The SMART framework allows you to:
- Improve teamwork in the marketing department.
- Track your progress over time.
- Prioritize smaller tasks.
- Use collected data more effectively.
- Define clear success criteria and ease analytics.
To get a better understanding of this approach, take a look at this spreadsheet.
SMART aspect |
Example |
Room for improvement |
A better example |
🎯 Specific |
Increase sales |
Too abstract, no defined success criteria |
Achieve a 10% increase in sales online |
📊 Measurable |
Improve customer satisfaction |
How will you measure customer satisfaction? |
Achieve an average customer satisfaction level of 4.3 out of 5 according to our survey |
🥇 Achievable |
Gain $1.5 billion in one day |
It doesn’t sound realistic |
Gain $1.5 billion during the second quarter of 2022 |
🗺️ Relevant |
Using memes and slang to attract new Gen Z subscribers and decrease the average age of your audience |
It’s not a part of a bigger picture — you need to work with the customer loyalty of your current clients instead of gaining new audience |
Increase CTR in already gained subscribers by 20% within a month |
🕒 Time-bound |
Achieve a 10% increase in sales online |
No deadline |
Achieve a 10% increase in sales online by the end of the next month |
Segmenting your audience
Segmented email marketing campaigns generate more than a half of total revenue. That’s why segmenting your email list is so important. Segmentation structures the list and allows you to appeal to certain customer groups. You will send more relevant content — and your customers will be more eager to engage with it.

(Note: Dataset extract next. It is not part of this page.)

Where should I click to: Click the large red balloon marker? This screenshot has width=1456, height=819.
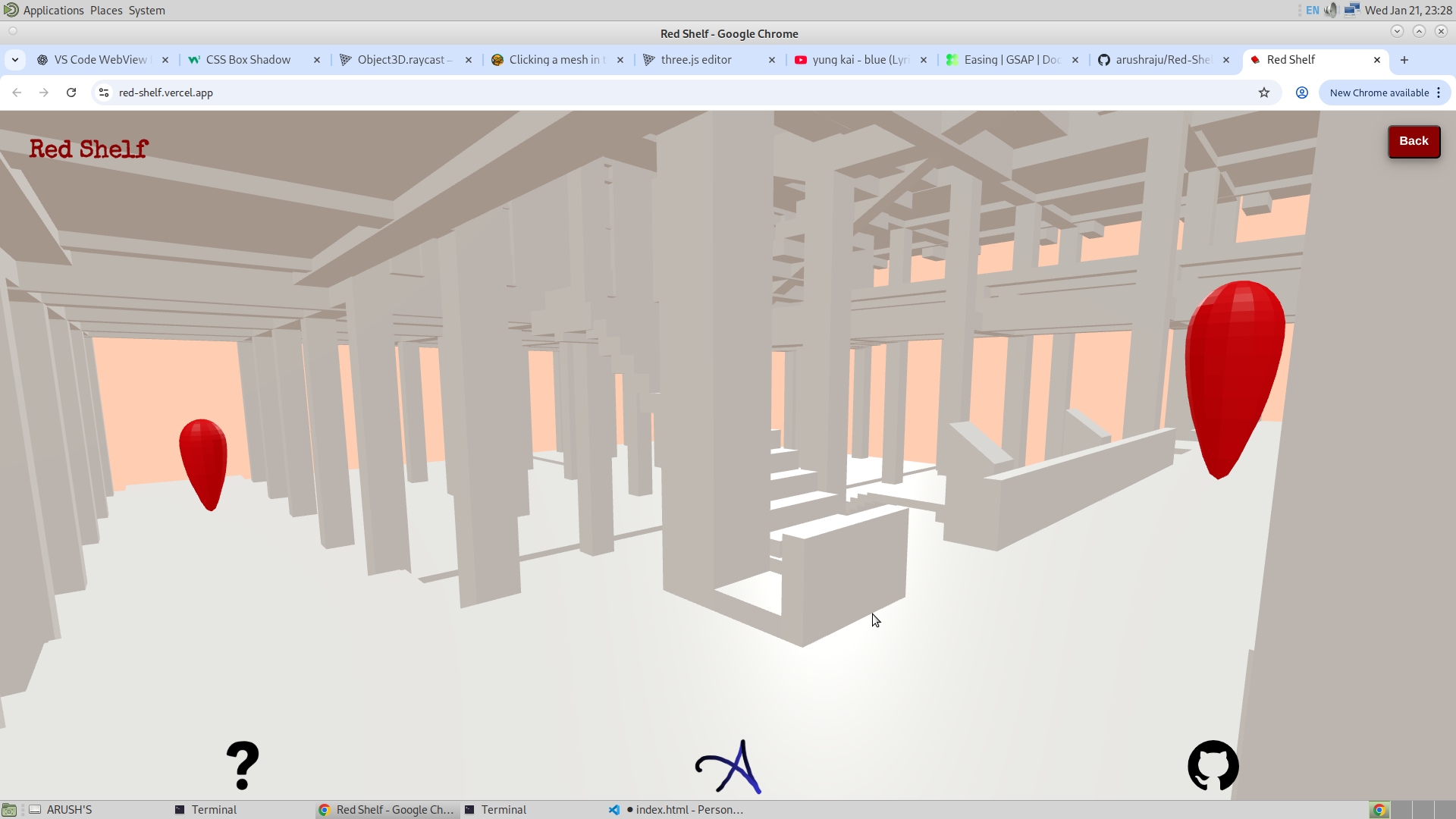1233,377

There’s no foolproof recipe for segmentation — it depends on your campaign goals. We collected some ideas you can use to increase the efficiency of your email marketing campaign.

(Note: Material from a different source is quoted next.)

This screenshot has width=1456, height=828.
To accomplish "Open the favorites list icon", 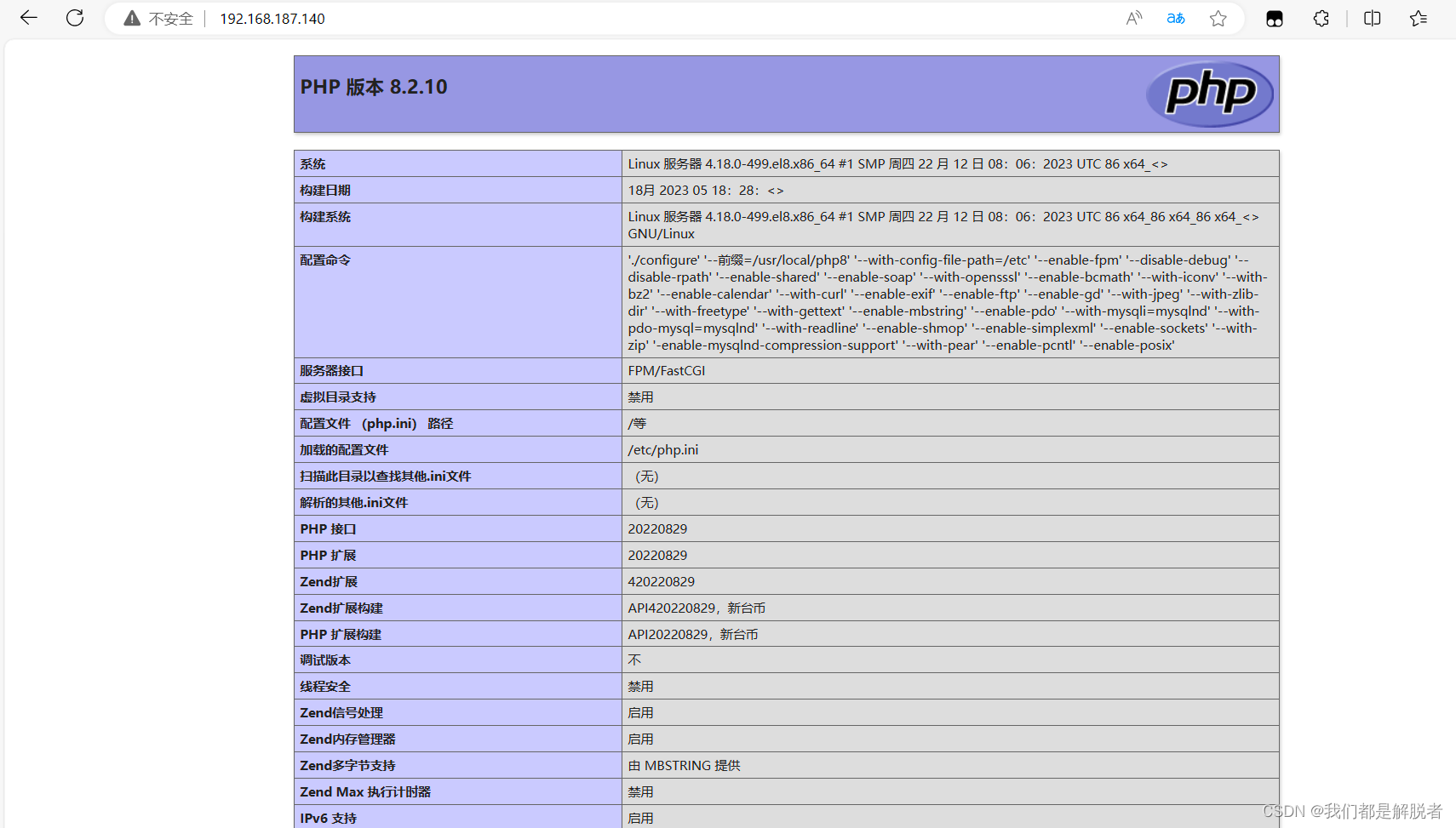I will click(1418, 18).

Sign-up. You can tailor your content to customers who signed up on a website, at your brick-and-mortar store or during an online event like a conference.

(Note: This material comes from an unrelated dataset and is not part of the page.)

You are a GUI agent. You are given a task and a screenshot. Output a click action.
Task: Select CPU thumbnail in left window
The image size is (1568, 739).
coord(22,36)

Demography. Targeting by age, gender, family status, and other demographic characteristics is a basic strategy but it still improves the relevance of email content and deal suggestions.
Location. If you segment your list by countries, cities, and postal codes, you open a bunch of geo-targeting opportunities. It’s especially important for promoting special events. For example, if you want to draw more attention to a conference, send emails about an offline event to people near your business and emails about an online stream to people from other cities.
Engagement level. Segmenting by engagement level is especially important if you’re launching a re-engagement email campaign. And there are many ways to interpret what engagement means to you and how you can measure it. You can use onsite or in-app behavior or email metrics — for example, send tailored email to non-openers.
Subscription or registration date. You can base your segmentation on the “age” of your customers. For example, newbies might need a little onboarding and older clients will be happy to see new feature announcements.
Purchase history. You can make relevant suggestions based on clients’ purchase history — for example, matching, similar, or the same products.
Psychographics. It’s not easy to pull off — you need to collect tons of data through surveys. But the general gist is segmentation by lifestyle, hobbies, values, and other preferences. It’s a powerful tool with opportunities for more subtle email content adjustments.